The Second Realization:
Excessive desire is suffering.
Birth, death, and weariness in life
All originate from greed and desires.
Desiring less, being wu-wei,
Body and mind are at ease and free.


The Third Realization:

The mind is insatiable,
Always seeking, thirsty for more,
Thus increasing our sins.
Bodhisattvas renounce such conduct.
Always remember to follow the way,
Be content and at peace with poverty,
With wisdom as the sole vocation.


The Fourth Realization:

Indolence leads to degradation.
Always practice with diligence,
Vanquish all vexations,
Subdue the four maras,
And escape the prison of the skandhas.

The Fifth Realization:
Ignorance leads to birth and death.
Bodhisattvas are always mindful
To study and learn extensively,
To increase their wisdom
And perfect their eloquence,
So they can teach and enlighten all beings,
And impart great joy to all.

The Sixth Realization:
Poverty and hardship breed resentment,
Creating harm and discord.
Bodhisattvas practice dana,
Beholding the friendly and hostile equally;
They neither harbor grudges
Nor despise malicious people.


The Seventh Realization:

The five desires are perilous.
Even as laity, be not sullied by worldly pleasures;
Think frequently of the three robes,
The tiled bowl, and instruments of Dharma;
Aspire to the monastic life
And cultivate the Way with purity;
Let your actions be noble and sublime,
Showering compassion on all.

The Eighth Realization:
Birth and death are like a blazing fire
Plagued with endless afflictions and suffering.
Vow to cultivate the Mahayana mind,
To bring relief to all;
To take on infinite sufferings for sentient beings,
And lead all to supreme joy.

These eight points are the realizations of all Buddhas and Bodhisattvas. With diligence they trod the way, with compassion they hone their wisdom.They board the vessel of the Dharma body, and sail to the shore of nirvana. Then they return to the cycle of birth and death to help others cross to that shore.

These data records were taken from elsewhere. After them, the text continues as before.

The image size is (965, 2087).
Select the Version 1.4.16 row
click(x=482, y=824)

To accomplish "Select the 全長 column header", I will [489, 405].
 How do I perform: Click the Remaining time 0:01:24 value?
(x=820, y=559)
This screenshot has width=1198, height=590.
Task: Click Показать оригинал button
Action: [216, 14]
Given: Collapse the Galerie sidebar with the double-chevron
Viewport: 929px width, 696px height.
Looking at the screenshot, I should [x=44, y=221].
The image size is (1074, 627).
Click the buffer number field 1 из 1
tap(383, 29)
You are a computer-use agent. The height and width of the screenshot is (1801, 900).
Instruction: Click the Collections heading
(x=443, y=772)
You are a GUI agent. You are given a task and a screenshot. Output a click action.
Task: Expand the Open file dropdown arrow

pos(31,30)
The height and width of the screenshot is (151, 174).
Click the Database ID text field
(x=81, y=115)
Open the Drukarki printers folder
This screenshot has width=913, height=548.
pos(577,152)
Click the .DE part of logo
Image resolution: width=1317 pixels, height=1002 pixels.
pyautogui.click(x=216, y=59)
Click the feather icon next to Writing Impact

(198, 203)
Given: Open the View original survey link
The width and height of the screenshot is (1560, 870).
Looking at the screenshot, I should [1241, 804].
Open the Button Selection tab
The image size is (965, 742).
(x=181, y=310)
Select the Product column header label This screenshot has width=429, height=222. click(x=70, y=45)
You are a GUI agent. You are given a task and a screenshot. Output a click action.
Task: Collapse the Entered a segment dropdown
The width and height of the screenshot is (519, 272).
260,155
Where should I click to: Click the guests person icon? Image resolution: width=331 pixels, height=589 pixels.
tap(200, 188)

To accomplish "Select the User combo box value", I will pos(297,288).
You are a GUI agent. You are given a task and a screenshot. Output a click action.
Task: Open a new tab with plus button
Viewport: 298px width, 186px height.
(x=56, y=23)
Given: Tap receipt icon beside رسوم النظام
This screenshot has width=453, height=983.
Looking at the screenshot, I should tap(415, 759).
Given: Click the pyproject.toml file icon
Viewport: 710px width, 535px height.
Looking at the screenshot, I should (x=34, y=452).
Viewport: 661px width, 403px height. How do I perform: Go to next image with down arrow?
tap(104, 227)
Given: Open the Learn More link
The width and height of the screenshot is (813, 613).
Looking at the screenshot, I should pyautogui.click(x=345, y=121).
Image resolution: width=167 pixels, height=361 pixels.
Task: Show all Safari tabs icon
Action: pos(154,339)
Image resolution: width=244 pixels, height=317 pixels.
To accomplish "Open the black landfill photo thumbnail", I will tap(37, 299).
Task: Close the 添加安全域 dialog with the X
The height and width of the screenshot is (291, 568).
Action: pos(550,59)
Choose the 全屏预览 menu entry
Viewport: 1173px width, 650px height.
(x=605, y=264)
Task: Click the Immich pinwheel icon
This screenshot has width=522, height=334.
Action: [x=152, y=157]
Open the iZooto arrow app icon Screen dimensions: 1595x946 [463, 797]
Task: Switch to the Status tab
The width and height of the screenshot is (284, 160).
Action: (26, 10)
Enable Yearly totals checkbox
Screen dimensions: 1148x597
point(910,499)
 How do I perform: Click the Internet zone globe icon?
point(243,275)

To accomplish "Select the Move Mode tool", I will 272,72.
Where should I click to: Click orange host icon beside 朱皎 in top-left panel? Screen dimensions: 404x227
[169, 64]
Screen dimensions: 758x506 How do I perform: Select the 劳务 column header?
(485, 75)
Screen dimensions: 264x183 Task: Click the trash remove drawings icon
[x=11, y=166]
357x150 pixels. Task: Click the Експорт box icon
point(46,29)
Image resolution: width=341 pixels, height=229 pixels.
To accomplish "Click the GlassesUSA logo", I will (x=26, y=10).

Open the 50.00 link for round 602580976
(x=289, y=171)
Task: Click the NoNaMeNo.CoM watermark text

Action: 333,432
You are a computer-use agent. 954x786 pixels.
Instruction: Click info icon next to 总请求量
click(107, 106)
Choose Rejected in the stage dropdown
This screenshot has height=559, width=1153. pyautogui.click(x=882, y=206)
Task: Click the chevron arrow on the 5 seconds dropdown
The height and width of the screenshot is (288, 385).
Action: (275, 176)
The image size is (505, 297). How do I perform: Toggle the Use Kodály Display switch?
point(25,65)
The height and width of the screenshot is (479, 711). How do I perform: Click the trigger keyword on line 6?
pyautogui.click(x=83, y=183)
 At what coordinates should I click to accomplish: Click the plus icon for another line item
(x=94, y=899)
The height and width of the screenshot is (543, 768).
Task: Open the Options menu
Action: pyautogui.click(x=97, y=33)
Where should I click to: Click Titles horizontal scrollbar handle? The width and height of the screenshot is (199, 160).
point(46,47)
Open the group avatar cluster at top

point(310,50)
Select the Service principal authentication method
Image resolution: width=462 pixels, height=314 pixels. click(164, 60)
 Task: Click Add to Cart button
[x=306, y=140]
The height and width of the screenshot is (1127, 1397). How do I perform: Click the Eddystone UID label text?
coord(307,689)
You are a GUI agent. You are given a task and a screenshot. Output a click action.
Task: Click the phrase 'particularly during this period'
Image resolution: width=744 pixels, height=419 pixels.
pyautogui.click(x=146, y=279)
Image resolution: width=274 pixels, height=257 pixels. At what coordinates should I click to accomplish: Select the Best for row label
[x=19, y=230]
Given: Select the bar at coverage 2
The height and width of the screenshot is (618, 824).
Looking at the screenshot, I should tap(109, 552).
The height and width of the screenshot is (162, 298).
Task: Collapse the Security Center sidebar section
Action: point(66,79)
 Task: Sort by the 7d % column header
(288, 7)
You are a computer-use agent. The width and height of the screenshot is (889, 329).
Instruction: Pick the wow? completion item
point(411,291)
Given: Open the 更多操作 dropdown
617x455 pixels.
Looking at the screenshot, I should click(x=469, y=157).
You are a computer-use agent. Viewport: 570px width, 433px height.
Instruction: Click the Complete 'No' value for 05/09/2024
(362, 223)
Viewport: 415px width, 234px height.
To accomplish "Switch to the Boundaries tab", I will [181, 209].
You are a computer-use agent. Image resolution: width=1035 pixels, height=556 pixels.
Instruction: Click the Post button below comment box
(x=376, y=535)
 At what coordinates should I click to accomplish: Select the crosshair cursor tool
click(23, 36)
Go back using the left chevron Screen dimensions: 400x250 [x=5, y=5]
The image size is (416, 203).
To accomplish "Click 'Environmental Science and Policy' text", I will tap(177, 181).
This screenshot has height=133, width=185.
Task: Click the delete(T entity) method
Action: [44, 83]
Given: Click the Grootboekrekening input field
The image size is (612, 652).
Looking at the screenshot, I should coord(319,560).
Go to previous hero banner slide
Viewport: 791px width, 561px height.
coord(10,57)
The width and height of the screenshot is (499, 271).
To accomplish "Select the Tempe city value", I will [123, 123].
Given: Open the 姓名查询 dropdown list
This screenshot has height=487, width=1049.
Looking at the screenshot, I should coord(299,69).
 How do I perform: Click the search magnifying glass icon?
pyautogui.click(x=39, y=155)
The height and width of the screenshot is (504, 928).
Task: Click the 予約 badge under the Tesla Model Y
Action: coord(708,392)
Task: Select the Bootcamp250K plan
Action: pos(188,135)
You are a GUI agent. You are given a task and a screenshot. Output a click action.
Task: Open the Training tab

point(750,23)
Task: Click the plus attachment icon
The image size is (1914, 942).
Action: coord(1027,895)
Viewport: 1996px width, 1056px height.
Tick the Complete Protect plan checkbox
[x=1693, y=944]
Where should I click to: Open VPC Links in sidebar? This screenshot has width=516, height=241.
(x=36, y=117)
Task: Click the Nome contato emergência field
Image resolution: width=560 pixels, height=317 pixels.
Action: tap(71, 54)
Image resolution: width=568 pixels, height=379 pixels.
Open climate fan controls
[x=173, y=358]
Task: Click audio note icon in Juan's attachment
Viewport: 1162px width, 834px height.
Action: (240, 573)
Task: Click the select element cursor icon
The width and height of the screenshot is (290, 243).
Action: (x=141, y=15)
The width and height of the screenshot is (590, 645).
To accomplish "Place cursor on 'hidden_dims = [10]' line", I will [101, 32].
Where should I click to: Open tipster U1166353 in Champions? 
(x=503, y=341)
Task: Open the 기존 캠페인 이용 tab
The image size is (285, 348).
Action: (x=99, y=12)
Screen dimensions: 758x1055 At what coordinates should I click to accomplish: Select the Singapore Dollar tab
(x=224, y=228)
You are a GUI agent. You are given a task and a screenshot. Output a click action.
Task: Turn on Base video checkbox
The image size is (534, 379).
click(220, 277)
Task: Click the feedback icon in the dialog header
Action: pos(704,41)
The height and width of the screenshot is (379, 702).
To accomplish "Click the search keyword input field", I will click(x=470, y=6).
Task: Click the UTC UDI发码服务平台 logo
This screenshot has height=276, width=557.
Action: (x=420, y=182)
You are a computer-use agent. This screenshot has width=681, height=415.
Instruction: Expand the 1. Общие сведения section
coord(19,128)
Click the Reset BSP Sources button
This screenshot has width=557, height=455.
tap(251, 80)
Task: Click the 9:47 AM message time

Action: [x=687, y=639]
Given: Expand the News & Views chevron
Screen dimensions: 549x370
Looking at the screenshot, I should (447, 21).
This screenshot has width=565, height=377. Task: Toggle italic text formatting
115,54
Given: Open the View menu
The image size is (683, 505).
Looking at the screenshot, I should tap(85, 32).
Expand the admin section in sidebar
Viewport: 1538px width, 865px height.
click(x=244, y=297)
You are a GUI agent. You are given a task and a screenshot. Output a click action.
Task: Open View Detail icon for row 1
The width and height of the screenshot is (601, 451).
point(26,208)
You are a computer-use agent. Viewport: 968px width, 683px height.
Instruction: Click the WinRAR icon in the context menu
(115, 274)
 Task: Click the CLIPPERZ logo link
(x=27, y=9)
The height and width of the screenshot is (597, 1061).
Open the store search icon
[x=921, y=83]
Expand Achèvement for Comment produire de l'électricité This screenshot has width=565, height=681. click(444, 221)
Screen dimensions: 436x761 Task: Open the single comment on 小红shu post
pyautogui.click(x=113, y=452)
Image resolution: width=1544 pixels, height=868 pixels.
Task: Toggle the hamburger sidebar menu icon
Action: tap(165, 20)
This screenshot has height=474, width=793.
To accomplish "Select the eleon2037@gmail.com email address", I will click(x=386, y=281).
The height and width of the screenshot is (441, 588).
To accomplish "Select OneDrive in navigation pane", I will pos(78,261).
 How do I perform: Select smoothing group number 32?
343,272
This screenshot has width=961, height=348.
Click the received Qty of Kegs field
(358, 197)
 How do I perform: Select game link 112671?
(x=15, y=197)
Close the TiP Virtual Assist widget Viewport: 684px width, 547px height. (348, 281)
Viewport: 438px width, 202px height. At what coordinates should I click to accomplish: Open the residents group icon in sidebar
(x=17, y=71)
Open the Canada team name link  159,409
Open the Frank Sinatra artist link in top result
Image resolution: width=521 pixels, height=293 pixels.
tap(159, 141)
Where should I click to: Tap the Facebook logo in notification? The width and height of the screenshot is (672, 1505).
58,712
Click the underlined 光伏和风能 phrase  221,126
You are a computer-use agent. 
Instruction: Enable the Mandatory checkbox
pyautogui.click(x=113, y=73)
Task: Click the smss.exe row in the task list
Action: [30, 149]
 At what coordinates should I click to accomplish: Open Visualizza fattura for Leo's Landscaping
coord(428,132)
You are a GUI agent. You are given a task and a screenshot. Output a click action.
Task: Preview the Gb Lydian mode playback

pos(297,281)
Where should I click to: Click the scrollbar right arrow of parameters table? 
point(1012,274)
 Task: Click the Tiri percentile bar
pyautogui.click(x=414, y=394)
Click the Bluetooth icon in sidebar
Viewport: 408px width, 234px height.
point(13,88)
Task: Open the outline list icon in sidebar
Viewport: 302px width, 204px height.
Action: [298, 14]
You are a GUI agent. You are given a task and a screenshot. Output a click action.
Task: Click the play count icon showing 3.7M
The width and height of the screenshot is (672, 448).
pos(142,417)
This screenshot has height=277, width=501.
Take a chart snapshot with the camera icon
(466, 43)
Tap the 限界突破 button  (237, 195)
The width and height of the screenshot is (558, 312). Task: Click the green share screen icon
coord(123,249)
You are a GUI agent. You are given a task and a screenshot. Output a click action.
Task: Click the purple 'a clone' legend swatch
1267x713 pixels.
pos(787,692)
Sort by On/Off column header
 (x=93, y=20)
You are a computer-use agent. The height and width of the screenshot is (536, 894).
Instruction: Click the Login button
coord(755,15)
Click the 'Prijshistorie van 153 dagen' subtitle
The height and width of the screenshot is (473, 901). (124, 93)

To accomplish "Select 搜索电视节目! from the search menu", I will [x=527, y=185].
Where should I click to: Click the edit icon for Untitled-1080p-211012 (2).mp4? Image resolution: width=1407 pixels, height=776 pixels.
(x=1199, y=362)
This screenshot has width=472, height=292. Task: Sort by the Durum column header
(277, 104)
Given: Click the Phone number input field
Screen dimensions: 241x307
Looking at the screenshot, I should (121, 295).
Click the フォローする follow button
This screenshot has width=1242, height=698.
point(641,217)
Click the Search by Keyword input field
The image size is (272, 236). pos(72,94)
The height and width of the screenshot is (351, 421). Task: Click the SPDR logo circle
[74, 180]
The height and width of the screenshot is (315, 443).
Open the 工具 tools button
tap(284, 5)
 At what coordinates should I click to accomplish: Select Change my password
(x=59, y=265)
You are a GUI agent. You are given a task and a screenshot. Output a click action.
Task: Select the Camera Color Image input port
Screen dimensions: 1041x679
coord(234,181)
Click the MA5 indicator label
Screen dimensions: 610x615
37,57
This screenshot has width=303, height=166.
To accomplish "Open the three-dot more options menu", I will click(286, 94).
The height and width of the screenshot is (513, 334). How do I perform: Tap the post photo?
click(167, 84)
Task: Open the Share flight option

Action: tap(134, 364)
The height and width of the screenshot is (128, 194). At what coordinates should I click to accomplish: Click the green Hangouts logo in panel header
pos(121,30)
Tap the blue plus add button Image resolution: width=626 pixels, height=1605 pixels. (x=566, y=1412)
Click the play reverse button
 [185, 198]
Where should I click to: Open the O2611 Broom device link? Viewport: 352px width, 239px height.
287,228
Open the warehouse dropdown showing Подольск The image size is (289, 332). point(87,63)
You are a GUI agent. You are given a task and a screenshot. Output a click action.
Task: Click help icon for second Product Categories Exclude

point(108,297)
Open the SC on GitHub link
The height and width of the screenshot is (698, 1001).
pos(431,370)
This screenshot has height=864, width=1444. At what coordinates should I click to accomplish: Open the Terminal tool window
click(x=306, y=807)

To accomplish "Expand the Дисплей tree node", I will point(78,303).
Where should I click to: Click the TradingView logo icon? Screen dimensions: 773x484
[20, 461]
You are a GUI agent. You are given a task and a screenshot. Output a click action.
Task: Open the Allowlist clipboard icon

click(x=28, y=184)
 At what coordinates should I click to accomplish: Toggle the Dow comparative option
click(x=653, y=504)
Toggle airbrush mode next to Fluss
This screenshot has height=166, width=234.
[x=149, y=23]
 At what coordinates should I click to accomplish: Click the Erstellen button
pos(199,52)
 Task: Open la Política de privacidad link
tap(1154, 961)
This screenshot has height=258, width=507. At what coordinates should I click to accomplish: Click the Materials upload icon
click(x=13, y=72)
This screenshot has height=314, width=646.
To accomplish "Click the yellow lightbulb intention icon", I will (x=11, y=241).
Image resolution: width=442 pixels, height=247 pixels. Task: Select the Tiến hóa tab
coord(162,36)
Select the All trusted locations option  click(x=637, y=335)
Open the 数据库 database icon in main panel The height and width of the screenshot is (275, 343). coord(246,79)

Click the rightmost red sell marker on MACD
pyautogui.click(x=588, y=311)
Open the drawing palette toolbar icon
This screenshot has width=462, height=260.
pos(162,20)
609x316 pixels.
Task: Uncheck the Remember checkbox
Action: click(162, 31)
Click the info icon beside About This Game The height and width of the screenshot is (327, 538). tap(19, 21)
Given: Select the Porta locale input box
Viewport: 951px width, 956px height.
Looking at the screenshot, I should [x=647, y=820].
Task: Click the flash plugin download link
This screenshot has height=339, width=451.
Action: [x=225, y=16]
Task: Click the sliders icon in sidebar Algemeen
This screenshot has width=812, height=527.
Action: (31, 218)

These eight points can direct us in all things, and they can show all sentient beings how to understand the sufferings of birth and death; they can help us disentangle ourselves from the five desires and turn our minds to the saintly way. If a discipline of the Buddha chants these eight points, thought by thought he will eradicate his infinite karmic debt; and he will approach the awakened state, and quickly become enlightened; then he will forever be free from the cycle of birth and death, and abide in joy forever.